* _Exercise goal_
Which lines in the records below mention the word "thumbnail"? Copy each one out.

Dataset entries:
· · · · · · ·

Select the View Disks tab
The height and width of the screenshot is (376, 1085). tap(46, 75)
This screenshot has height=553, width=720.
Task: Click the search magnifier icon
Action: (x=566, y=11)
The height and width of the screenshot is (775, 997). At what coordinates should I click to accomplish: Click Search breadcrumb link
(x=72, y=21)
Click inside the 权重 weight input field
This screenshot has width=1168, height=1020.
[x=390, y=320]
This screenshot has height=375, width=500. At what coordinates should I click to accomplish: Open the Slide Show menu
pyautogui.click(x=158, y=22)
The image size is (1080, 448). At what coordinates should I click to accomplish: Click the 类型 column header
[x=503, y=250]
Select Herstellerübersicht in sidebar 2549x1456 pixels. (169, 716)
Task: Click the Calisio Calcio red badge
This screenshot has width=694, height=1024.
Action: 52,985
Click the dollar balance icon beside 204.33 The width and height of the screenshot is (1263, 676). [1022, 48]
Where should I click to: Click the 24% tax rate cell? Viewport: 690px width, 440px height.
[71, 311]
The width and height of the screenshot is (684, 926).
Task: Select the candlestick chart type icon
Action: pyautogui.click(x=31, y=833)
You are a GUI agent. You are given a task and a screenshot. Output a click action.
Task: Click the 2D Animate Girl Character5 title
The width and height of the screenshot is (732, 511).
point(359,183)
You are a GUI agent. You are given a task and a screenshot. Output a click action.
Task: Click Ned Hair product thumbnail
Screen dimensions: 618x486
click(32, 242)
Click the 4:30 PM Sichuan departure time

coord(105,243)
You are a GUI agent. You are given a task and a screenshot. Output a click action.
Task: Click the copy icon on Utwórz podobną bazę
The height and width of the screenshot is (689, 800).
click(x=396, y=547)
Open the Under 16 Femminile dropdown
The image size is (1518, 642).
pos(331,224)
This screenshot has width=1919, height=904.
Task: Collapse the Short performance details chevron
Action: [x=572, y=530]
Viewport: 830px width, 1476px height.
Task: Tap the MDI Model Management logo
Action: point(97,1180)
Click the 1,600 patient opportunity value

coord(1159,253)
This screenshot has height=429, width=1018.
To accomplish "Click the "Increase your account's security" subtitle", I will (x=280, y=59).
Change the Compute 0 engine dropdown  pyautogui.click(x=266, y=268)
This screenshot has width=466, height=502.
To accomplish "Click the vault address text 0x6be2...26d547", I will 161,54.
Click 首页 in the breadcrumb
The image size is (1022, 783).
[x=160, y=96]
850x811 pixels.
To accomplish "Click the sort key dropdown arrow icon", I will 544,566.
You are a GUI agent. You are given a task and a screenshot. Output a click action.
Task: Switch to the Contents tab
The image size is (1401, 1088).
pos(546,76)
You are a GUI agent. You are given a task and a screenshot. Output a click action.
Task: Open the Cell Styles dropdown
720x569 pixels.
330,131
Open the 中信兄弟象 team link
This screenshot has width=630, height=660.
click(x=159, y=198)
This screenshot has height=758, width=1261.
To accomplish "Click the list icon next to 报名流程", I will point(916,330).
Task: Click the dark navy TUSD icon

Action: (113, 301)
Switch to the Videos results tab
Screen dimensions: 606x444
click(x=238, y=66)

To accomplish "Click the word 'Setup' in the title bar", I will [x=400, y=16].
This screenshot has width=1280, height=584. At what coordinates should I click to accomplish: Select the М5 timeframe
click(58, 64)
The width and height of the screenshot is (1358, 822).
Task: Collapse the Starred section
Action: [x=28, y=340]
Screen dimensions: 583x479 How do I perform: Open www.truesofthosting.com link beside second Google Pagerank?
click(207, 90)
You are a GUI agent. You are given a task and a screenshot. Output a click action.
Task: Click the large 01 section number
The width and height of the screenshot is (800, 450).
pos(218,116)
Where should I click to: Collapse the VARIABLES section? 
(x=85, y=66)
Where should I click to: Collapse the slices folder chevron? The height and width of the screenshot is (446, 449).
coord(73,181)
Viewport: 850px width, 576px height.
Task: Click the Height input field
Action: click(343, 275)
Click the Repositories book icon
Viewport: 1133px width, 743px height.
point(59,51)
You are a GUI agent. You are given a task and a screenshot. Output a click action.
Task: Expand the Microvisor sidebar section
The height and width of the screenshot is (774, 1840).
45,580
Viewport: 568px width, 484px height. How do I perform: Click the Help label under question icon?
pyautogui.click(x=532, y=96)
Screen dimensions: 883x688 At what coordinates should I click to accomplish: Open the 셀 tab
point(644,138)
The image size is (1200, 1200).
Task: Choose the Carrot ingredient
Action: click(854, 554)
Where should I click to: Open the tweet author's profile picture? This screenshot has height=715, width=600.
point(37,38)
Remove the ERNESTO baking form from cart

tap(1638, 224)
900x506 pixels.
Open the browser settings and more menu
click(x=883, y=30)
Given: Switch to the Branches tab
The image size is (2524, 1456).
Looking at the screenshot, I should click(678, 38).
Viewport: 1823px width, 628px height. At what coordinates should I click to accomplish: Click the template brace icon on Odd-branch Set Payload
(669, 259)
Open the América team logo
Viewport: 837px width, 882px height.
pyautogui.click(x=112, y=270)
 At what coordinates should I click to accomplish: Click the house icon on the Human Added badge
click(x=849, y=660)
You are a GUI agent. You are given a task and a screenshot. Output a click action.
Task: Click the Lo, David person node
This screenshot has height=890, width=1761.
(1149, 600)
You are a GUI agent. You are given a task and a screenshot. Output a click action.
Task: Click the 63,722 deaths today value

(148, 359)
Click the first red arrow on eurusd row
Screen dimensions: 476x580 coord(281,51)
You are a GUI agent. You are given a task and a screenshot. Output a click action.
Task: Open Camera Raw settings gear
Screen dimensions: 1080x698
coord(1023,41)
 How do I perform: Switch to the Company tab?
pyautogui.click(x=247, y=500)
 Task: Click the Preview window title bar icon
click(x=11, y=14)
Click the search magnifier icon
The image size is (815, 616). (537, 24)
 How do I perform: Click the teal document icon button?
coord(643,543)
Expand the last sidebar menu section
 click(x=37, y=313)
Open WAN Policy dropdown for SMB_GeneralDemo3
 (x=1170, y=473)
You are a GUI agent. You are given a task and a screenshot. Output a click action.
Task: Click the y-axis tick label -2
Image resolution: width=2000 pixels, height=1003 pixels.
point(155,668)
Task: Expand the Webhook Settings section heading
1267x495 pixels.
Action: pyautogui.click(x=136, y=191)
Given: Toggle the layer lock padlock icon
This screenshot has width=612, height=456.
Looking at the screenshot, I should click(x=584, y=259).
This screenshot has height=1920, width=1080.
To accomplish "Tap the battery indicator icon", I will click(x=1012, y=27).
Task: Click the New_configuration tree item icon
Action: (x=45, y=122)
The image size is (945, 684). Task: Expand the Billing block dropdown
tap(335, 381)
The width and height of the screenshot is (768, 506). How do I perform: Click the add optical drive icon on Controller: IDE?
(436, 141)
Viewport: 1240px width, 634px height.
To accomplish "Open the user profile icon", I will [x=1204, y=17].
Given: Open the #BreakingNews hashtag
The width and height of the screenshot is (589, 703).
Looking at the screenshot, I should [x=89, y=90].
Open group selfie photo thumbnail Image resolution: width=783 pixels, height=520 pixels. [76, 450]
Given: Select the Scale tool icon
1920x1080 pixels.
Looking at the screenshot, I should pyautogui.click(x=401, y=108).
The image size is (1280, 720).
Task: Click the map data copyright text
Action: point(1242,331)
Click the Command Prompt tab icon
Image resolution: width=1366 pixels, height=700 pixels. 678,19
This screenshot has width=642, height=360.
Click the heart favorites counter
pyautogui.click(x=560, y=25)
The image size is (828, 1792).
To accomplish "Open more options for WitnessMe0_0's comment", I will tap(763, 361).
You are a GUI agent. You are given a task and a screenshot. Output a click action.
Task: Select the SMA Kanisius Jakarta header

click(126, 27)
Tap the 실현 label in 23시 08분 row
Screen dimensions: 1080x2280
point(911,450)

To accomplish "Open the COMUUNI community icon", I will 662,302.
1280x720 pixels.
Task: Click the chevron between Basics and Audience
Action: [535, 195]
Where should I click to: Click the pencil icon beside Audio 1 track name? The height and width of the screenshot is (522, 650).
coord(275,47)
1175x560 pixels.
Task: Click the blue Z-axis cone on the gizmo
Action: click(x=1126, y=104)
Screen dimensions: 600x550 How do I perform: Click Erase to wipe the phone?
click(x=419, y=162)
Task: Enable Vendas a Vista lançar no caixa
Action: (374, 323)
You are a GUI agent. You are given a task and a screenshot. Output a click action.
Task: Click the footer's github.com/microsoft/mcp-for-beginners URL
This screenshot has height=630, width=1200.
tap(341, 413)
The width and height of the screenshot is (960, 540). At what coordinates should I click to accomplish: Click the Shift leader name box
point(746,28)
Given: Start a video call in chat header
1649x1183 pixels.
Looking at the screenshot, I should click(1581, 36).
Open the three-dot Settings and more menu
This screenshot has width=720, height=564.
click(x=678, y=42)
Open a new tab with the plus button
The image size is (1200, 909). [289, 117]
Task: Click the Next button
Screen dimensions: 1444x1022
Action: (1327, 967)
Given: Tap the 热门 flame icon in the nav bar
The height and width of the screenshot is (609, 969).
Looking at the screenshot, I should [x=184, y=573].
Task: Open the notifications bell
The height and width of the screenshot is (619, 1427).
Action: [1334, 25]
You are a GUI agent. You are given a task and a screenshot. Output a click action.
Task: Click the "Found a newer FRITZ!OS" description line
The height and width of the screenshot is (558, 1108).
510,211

· · · · · · ·

* _Reply to the task_
Task: Click Ned Hair product thumbnail
Open group selfie photo thumbnail Image resolution: width=783 pixels, height=520 pixels. [76, 450]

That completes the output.